#### Text shown
+++

Comment by dave1010uk
7 hours ago
1. Solve reinforcement learning.
2. solve unsupervised learning.
3. gradually tackle more complicated things.
> what was the "real reason" they couldn't achieve their original goals?
I assume this is referring to why they gave up being a non-profit. The answer is that they needed more money.
Huh, I guess ML people weren't aware of "divide and conquer" that has been successfully employed in software engineering since basically forever?
> I assume this is referring to why they gave up being a non-profit. The answer is that they needed more money.
Ugh, that was more boring than even I expected, thanks a lot for saving me the time though, seems avoiding watching the full thing was worth it.
Not that they wanted more money personally, but that they needed more money for compute.
"Financially, what will take me to $1B?" -Greg Brockman, August 2017
> The answer is that they needed more money.

+++

Saved entries
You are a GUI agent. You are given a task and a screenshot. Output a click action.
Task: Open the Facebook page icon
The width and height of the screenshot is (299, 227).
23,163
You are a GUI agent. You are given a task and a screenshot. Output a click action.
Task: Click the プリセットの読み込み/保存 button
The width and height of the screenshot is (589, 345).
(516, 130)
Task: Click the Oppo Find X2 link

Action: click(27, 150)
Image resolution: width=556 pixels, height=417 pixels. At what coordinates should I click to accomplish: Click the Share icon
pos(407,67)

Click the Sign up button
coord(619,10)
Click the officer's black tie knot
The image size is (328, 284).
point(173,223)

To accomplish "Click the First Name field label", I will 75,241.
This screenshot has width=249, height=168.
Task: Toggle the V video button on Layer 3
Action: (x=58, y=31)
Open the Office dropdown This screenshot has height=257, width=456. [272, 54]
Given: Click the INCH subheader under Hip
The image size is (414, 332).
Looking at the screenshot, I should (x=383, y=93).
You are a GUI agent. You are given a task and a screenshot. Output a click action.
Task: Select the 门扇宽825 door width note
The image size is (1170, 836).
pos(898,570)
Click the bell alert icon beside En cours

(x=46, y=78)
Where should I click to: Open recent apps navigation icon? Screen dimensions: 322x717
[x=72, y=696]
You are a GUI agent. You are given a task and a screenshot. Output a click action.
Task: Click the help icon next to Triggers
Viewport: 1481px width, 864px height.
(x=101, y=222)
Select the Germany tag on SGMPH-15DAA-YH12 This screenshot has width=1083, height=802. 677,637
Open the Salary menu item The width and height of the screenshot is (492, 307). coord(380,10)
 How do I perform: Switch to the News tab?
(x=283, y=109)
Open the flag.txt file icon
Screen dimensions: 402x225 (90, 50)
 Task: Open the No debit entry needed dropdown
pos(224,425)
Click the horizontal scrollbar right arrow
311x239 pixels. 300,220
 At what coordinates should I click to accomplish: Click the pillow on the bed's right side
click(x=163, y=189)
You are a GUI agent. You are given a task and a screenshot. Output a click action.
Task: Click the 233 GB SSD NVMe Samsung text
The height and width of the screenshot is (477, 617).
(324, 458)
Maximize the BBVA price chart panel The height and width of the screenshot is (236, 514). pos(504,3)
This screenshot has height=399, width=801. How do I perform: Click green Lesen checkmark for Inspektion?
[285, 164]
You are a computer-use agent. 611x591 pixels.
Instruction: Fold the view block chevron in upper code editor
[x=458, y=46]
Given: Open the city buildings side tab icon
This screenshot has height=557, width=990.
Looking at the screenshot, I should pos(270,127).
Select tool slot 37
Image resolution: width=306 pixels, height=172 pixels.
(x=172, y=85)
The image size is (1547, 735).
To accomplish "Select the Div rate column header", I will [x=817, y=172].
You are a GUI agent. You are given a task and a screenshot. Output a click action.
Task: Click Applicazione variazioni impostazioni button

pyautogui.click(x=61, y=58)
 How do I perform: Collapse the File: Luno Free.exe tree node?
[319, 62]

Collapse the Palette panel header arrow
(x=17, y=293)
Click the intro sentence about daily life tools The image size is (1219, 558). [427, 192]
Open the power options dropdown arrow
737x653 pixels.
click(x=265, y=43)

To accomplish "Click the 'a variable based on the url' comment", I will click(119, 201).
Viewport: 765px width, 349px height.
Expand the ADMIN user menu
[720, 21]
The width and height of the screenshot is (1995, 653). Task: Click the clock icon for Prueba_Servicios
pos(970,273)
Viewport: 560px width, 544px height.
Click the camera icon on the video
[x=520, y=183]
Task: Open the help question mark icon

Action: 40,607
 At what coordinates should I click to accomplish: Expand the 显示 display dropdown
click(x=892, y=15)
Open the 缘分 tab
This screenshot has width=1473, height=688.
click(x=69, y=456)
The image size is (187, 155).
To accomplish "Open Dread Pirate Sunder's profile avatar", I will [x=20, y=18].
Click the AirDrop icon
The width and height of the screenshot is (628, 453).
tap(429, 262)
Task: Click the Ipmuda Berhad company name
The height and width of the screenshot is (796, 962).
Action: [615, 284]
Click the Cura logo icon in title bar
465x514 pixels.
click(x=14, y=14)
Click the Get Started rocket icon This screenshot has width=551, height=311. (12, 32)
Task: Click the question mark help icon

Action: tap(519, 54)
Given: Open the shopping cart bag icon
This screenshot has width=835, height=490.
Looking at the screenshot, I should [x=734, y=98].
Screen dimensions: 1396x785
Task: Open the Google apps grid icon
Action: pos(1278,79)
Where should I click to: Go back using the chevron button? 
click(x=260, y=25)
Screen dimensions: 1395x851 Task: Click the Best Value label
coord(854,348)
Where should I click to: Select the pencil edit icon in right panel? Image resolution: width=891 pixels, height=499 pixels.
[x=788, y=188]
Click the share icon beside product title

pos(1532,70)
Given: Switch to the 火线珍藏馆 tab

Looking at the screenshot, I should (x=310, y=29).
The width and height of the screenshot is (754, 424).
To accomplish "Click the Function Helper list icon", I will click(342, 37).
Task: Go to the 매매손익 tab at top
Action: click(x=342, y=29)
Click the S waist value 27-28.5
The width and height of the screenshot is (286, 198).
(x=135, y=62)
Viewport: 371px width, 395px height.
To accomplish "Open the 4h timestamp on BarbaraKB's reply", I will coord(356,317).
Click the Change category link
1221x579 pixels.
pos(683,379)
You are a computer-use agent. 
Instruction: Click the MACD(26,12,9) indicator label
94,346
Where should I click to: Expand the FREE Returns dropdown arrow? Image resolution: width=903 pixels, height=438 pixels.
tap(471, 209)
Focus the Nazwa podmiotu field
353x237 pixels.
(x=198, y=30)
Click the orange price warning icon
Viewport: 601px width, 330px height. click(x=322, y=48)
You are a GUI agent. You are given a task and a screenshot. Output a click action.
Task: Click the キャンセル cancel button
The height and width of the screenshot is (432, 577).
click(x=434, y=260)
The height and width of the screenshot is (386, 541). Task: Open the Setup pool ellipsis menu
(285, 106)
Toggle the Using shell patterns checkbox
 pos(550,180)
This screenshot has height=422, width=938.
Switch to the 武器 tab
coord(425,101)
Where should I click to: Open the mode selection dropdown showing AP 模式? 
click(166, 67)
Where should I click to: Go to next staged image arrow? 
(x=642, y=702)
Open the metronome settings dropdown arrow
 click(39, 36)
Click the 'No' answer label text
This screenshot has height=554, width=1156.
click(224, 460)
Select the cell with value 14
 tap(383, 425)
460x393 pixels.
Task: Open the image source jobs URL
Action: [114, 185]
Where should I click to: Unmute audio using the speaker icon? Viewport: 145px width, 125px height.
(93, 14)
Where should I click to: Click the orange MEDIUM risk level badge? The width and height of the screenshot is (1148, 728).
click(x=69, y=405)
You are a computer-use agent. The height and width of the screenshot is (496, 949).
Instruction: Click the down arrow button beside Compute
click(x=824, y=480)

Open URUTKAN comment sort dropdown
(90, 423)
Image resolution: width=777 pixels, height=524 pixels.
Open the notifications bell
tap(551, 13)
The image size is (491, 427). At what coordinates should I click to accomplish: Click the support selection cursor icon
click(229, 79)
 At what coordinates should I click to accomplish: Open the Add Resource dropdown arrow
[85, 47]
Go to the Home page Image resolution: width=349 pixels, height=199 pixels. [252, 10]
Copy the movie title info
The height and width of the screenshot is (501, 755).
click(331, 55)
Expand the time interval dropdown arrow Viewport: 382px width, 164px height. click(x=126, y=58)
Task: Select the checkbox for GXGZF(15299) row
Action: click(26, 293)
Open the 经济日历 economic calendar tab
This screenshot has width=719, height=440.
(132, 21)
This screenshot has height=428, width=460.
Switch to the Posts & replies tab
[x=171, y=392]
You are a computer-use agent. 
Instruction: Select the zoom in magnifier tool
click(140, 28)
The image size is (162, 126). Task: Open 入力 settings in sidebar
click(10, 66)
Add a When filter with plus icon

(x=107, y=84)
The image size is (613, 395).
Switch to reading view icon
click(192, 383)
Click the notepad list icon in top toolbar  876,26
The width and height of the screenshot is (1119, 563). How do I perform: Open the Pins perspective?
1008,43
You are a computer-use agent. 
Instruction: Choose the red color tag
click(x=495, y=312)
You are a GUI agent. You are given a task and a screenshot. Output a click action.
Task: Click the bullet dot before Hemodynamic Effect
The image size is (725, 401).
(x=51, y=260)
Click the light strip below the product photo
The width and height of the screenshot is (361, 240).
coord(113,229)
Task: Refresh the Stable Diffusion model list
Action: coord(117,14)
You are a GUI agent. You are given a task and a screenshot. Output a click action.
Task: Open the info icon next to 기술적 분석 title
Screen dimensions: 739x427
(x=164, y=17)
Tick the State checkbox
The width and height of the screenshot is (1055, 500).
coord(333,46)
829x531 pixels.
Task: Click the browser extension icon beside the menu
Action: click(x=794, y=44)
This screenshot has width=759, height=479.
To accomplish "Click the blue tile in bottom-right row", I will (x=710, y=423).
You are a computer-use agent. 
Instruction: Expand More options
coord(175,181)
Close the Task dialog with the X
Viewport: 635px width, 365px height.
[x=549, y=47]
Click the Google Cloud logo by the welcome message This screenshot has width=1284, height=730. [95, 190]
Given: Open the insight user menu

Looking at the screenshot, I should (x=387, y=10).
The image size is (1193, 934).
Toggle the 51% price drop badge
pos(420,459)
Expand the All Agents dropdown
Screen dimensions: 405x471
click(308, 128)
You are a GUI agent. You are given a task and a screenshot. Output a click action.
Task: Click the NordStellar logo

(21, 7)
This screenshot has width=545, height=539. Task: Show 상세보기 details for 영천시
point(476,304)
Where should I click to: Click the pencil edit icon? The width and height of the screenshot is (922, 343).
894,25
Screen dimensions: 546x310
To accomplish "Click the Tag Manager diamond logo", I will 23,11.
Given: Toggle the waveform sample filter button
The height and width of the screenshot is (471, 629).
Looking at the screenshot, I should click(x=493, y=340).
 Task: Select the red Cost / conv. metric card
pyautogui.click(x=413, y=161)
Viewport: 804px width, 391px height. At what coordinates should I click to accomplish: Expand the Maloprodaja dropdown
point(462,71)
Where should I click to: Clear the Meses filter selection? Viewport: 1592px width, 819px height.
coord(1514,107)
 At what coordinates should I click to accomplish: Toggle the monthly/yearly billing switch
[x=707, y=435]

+++

#### Required action 1
Summarize the comment thread in two sentences.
#### Required action 2
Please write the next part of the comment thread, picking up after its final quoted line.

#### Written response 1
The comment thread lists a plan of solving reinforcement learning, solving unsupervised learning, and gradually tackling more complicated things, which one commenter mocks as plain "divide and conquer." Another commenter takes a question about the "real reason" the original goals weren't met to be about giving up non-profit status, and answers that more money was needed for compute rather than for personal gain.

#### Written response 2
isn't it still an odd choice for a nonprofit? it's hard to imagine a world without OpenAI and ChatGPT now, but at some point they decided being the best is most important. and presumably most profitable, since why just need a little more money?
Don't all nonprofits need more money to improve their sustainment?
Maybe, but somehow I doubt the American Heart Association is planning to open a chain of pork barbecue restaurants to support its mission against heart disease.
Trivial to imagine everyone switching to Anthropic or Google or on-device LLMs.